I can honestly say that the worst experiences of this pregnancy have been inflicted by King's College Hospital's maternity services. Its managers urgently need to improve conditions and to facilitate, rather than hinder, the work of their fantastic staff. Even if they now plan to solve the problem of overcrowding, the question remains: how have they allowed it to continue for so long?

Maggie Brown gave birth at King's College Hospital to a boy, John Charles, on 11 May.

Improvements will start in August, promises King's

PLANS to rebuild and expand the antenatal clinic at King's College Hospital are to go ahead in August this year. Mr Donald Gibb, consultant obstetrician and director of women's services at the hospital, said that the clinic had been a 'black spot' for years, but proposals to improve conditions had been put on hold repeatedly because money for the project had not been made available.

'We have fantastically good doctors and midwives working in fantastically poor fabric,' he said.

Mr Gibb said that although the clinic was seeing more women, overcrowding was not directly connected to the closure of nearby Dulwich Hospital.

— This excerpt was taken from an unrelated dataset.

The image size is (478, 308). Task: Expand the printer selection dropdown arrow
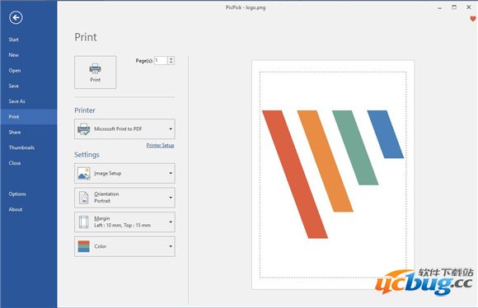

Waiting times at the antenatal clinic had shortened considerably over the past two years, Janette Brierley, director of midwifery services, said. But things 'were by no means perfect'. The new building would include more cubicles, which would further reduce waiting periods, she said.

Ms Brierley said that although an appointment with a doctor normally lasted 10 minutes, women usually spent 15-20 minutes with a midwife. There were plans to increase the number of midwives working at the clinic, she said.